73 – El reino mesiánico

El reino mesiánicoLos orígenes del reino (XXIII) – El reinado de Saúl (3)

Mas ahora tu reino no será duradero, YHVH se ha buscado un varón conforme a su corazón, al cual YHVH ha designado para que sea príncipe sobre su pueblo, por cuanto tú no has guardado lo que YHVH te mandó (1 Samuel 13:14).

         Los reinos de este mundo, al estilo del reinado de Saúl, tienen fecha de caducidad. No son duraderos aunque ejerzan dominio por un tiempo. Su debilidad radica en que tienen su fundamento sobre el brazo de carne y no sobre la soberanía del Rey del Universo.

Muy pronto vemos que el reinado de Saúl era endeble. Se inició como resultado de una petición basada en los deseos humanos, comprensibles, pero contrarios al plan de Dios. Pronto mostró que su obediencia era circunstancial, y se hizo palpable que obedecer es mejor que muchos sacrificios. Dios le puso fecha de caducidad. Tu reino no será duradero. El mismo mensaje que dio Daniel a Belsasar. MENE: Contó Dios tu reino, y le ha puesto fin. TEKEL: Pesado has sido en balanza, y fuiste hallado falto. PERES: Tu reino ha sido roto, y dado a los medos y a los persas (Dn.5:25-28).

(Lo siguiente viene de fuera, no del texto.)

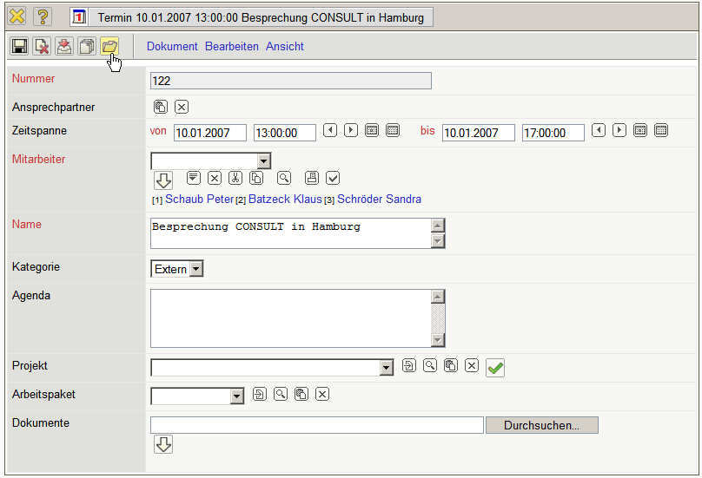Open the Bearbeiten menu
This screenshot has width=702, height=478.
coord(232,47)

El Señor se buscó a un varón conforme a su corazón. Este sí sería designado por la voluntad perfecta de YHVH. Una referencia clara al futuro reino mesiánico de la casa de David. Notemos que el reino mesiánico ya fue anunciado en vida del reino de Saúl, figura de los reinos de este mundo. Transcurrieron treinta y ocho años hasta el fin de la casa de Saúl y el inicio de la casa de David. Dios no retrasa su promesa, sino que la revela en medio de los procesos naturalmente sobrenaturales.

Podemos ver en el reino de Saúl cierta similitud con el reino que se levantó en la llanura de Sinar, el de Babel. Pidieron un rey para levantar un reino a semejanza de las demás naciones cananeas, por tanto, al estilo de Babilonia. En Babel rechazaron el gobierno del Señor, y Nimrod se levantó como líder de un gobierno mundial. Saúl no tuvo tantas pretensiones, pero participó del mismo espíritu babilónico cuando desechó la obediencia al mandato del Señor y pensó unir el poder político con el religioso, ofreciendo él mismo los sacrificios. Dios lo permitió en ambos casos pero le puso caducidad.

Dios permite gobiernos y reinos moldeados por ideologías humanas, pero ha designado a su Mesías para reinar según el modelo diseñado en el cielo. A Babel le siguió el llamamiento de Abraham. A Saúl le siguió David, un hombre conforme al corazón de Dios. El Señor permite gobiernos babilónicos en la iglesia por un tiempo, pero les ha puesto fecha de caducidad, aunque al presente sean fuertes y dominadores.

         El reino de Saúl no fue duradero pero introdujo el futuro reino davídico.